## GIVEN REQUEST
Rewrite the items below, substituting "The screenshot size is" for every occurrence of "The image size is" and leaving everything else untouched.

Dataset rows:
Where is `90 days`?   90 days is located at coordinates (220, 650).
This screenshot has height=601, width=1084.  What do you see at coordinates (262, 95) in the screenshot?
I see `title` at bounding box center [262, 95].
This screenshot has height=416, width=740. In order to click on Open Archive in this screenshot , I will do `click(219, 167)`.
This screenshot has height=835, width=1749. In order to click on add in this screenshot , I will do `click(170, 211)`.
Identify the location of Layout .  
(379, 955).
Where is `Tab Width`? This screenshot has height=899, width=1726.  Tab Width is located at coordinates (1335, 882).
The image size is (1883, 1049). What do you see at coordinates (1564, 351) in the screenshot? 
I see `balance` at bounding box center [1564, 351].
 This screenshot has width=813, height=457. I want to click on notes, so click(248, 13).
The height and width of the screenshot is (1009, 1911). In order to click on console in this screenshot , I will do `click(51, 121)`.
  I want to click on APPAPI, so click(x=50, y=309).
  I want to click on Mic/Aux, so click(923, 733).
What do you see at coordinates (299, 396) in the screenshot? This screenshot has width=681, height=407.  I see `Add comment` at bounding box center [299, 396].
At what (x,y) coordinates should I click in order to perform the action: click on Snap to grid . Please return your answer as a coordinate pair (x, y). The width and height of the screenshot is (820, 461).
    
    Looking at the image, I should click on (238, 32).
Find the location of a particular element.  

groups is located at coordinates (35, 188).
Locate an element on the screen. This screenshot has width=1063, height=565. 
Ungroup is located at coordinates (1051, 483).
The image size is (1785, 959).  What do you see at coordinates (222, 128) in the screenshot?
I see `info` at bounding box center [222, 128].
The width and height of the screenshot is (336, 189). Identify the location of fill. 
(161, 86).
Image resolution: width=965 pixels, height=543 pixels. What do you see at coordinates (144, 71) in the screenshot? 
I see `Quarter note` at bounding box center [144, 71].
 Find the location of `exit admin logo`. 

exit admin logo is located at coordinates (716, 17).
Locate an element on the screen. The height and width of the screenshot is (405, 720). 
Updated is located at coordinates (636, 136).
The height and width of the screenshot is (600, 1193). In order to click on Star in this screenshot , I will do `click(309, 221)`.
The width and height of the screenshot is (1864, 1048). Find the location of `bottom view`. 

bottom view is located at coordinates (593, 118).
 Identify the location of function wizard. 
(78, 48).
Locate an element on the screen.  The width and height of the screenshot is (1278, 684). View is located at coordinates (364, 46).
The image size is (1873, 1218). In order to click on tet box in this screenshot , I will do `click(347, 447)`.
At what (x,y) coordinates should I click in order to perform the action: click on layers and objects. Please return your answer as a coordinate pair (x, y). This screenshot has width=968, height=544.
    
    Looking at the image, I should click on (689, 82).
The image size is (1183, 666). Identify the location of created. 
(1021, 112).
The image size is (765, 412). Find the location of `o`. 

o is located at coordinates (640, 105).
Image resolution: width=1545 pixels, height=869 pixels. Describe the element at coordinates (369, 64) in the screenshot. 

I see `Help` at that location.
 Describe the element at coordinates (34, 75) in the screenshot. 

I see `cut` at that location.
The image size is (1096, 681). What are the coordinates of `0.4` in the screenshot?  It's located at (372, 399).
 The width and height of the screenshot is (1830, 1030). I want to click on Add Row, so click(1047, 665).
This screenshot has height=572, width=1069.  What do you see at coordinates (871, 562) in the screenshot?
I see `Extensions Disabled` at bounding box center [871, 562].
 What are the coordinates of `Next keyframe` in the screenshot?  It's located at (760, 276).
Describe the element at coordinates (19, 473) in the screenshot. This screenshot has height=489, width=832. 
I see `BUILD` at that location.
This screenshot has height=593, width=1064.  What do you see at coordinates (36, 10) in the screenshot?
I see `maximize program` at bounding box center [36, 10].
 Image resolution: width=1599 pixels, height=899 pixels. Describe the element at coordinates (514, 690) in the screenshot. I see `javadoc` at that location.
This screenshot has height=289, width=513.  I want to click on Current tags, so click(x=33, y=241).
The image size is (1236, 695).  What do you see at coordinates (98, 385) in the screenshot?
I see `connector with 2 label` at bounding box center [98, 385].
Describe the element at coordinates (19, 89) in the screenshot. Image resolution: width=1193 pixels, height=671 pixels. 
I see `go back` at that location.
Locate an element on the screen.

## OUTPUT BELOW
Where is `90 days`?   90 days is located at coordinates (220, 650).
This screenshot has height=601, width=1084.  What do you see at coordinates (262, 95) in the screenshot?
I see `title` at bounding box center [262, 95].
This screenshot has height=416, width=740. In order to click on Open Archive in this screenshot , I will do `click(219, 167)`.
This screenshot has height=835, width=1749. In order to click on add in this screenshot , I will do `click(170, 211)`.
Identify the location of Layout .  
(379, 955).
Where is `Tab Width`? This screenshot has height=899, width=1726.  Tab Width is located at coordinates (1335, 882).
The screenshot size is (1883, 1049). What do you see at coordinates (1564, 351) in the screenshot? 
I see `balance` at bounding box center [1564, 351].
 This screenshot has width=813, height=457. I want to click on notes, so click(248, 13).
The height and width of the screenshot is (1009, 1911). In order to click on console in this screenshot , I will do `click(51, 121)`.
  I want to click on APPAPI, so click(x=50, y=309).
  I want to click on Mic/Aux, so click(923, 733).
What do you see at coordinates (299, 396) in the screenshot? This screenshot has width=681, height=407.  I see `Add comment` at bounding box center [299, 396].
At what (x,y) coordinates should I click in order to perform the action: click on Snap to grid . Please return your answer as a coordinate pair (x, y). The width and height of the screenshot is (820, 461).
    
    Looking at the image, I should click on (238, 32).
Find the location of a particular element.  

groups is located at coordinates (35, 188).
Locate an element on the screen. This screenshot has width=1063, height=565. 
Ungroup is located at coordinates (1051, 483).
The screenshot size is (1785, 959).  What do you see at coordinates (222, 128) in the screenshot?
I see `info` at bounding box center [222, 128].
The width and height of the screenshot is (336, 189). Identify the location of fill. 
(161, 86).
Image resolution: width=965 pixels, height=543 pixels. What do you see at coordinates (144, 71) in the screenshot? 
I see `Quarter note` at bounding box center [144, 71].
 Find the location of `exit admin logo`. 

exit admin logo is located at coordinates (716, 17).
Locate an element on the screen. The height and width of the screenshot is (405, 720). 
Updated is located at coordinates (636, 136).
The height and width of the screenshot is (600, 1193). In order to click on Star in this screenshot , I will do `click(309, 221)`.
The width and height of the screenshot is (1864, 1048). Find the location of `bottom view`. 

bottom view is located at coordinates (593, 118).
 Identify the location of function wizard. 
(78, 48).
Locate an element on the screen.  The width and height of the screenshot is (1278, 684). View is located at coordinates (364, 46).
The screenshot size is (1873, 1218). In order to click on tet box in this screenshot , I will do `click(347, 447)`.
At what (x,y) coordinates should I click in order to perform the action: click on layers and objects. Please return your answer as a coordinate pair (x, y). This screenshot has width=968, height=544.
    
    Looking at the image, I should click on (689, 82).
The screenshot size is (1183, 666). Identify the location of created. 
(1021, 112).
The screenshot size is (765, 412). Find the location of `o`. 

o is located at coordinates (640, 105).
Image resolution: width=1545 pixels, height=869 pixels. Describe the element at coordinates (369, 64) in the screenshot. 

I see `Help` at that location.
 Describe the element at coordinates (34, 75) in the screenshot. 

I see `cut` at that location.
The screenshot size is (1096, 681). What are the coordinates of `0.4` in the screenshot?  It's located at (372, 399).
 The width and height of the screenshot is (1830, 1030). I want to click on Add Row, so click(1047, 665).
This screenshot has height=572, width=1069.  What do you see at coordinates (871, 562) in the screenshot?
I see `Extensions Disabled` at bounding box center [871, 562].
 What are the coordinates of `Next keyframe` in the screenshot?  It's located at (760, 276).
Describe the element at coordinates (19, 473) in the screenshot. This screenshot has height=489, width=832. 
I see `BUILD` at that location.
This screenshot has height=593, width=1064.  What do you see at coordinates (36, 10) in the screenshot?
I see `maximize program` at bounding box center [36, 10].
 Image resolution: width=1599 pixels, height=899 pixels. Describe the element at coordinates (514, 690) in the screenshot. I see `javadoc` at that location.
This screenshot has height=289, width=513.  I want to click on Current tags, so click(x=33, y=241).
The screenshot size is (1236, 695).  What do you see at coordinates (98, 385) in the screenshot?
I see `connector with 2 label` at bounding box center [98, 385].
Describe the element at coordinates (19, 89) in the screenshot. Image resolution: width=1193 pixels, height=671 pixels. 
I see `go back` at that location.
Locate an element on the screen.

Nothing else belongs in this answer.